# Zu erledigen
- a) Stimmen die folgenden Aussagen mit dem Textauszug über die Walnuss überein? Beantworten Sie jede mit Ja oder Nein und zitieren Sie die entscheidenden Worte wörtlich.
(i) In Kalifornien wird der Baum vor allem wegen seines Holzes angebaut.
(ii) Keine andere Nuss enthält so viel Linolensäure.
(iii) Früher verwendeten arme Leute die zerstoßenen Schalen als Ersatz für Salz.
- b) Was sagt der Textauszug über die Walnuss zu diesen Fragen?
(i) Auf wen beruft sich die Angabe zum Rückgang des Bestands in Deutschland?
(ii) Wofür ist Zink gut?
(iii) Wie viele Walnüsse täglich sollen in Stress-Situationen vor zu hohem Blutdruck schützen?
- c) Geben Sie aus dem Textauszug über die Walnuss den Teil wortgetreu aus, der mit den Worten „Laut dem Kuratorium“ beginnt und mit „für Pfeffer verwendet.“ endet.

# Textauszug
Laut dem Kuratorium für den Baum des Jahres ist mein Bestand in Deutschland in den letzten Jahren stark zurückgegangen. Anders in Kalifornien: dort werde ich auf riesigen Plantagen gezüchtet. Den Farmern geht es dabei nicht um mein Holz, sondern um meine Früchte. Walnusskerne schmecken roh, werden zu Speiseöl verarbeitet und sind vom Kuchen bis zum Eis Bestandteil unzähliger Rezepte. Wie sich die Zeiten doch ändern! Früher haben die armen Leute meine Schalen zerstoßen und als Ersatz für Pfeffer verwendet.
Für das Herz und gegen den Stress
Der gesundheitliche Wert meiner Früchte ist breit. Ernährungswissenschaftler vertreten sogar die Auffassung, dass der Mensch lange Zeit überleben könne, wenn er nur meine Walnüsse äße. Sie besitzen wertvolle Inhaltsstoffe. Zum Beispiel hat keine andere Nuss so viel Linolensäure wie ich. Dies ist eine Omega-3-Fettsäure, die für das Herz gesund ist. Außerdem sind sie reich an Zink – was gut für die Leber und für die Haare ist. Untersuchungen über sogenannte Mittelmeerdiäten haben gezeigt, dass meine Früchte helfen können, der Typ-2-Diabetes vorzubeugen. Neuere Studien sagen, dass bereits neun Walnüsse täglich sowie ein Teelöffel Walnussöl in Stress-Situationen vor zu hohem Blutdruck schützen. Und schließlich sollen meine Früchte auch Prostatakrebs bremsen.

# Bereitgestellte Daten
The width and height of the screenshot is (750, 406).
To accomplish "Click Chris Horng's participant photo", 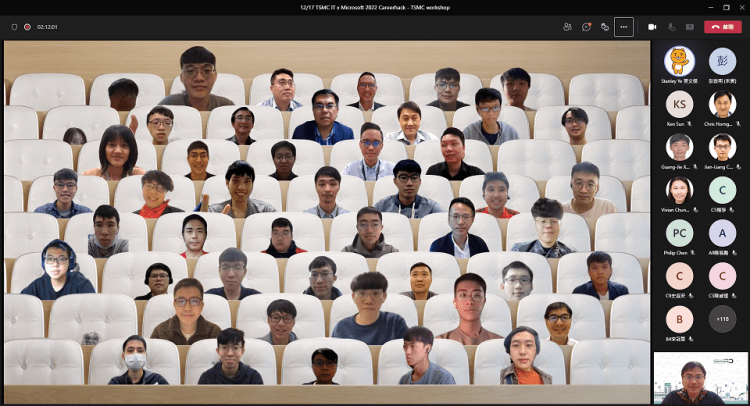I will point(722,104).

==

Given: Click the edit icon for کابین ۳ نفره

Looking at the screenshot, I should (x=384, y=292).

# Antworten
- a)
(i) Nein: „Den Farmern geht es dabei nicht um mein Holz, sondern um meine Früchte.“
(ii) Ja: „Zum Beispiel hat keine andere Nuss so viel Linolensäure wie ich.“
(iii) Nein: „Früher haben die armen Leute meine Schalen zerstoßen und als Ersatz für Pfeffer verwendet.“

- b)
(i) Auf das Kuratorium für den Baum des Jahres.
(ii) Für die Leber und für die Haare.
(iii) Neun, zusammen mit einem Teelöffel Walnussöl.

- c)
Laut dem Kuratorium für den Baum des Jahres ist mein Bestand in Deutschland in den letzten Jahren stark zurückgegangen. Anders in Kalifornien: dort werde ich auf riesigen Plantagen gezüchtet. Den Farmern geht es dabei nicht um mein Holz, sondern um meine Früchte. Walnusskerne schmecken roh, werden zu Speiseöl verarbeitet und sind vom Kuchen bis zum Eis Bestandteil unzähliger Rezepte. Wie sich die Zeiten doch ändern! Früher haben die armen Leute meine Schalen zerstoßen und als Ersatz für Pfeffer verwendet.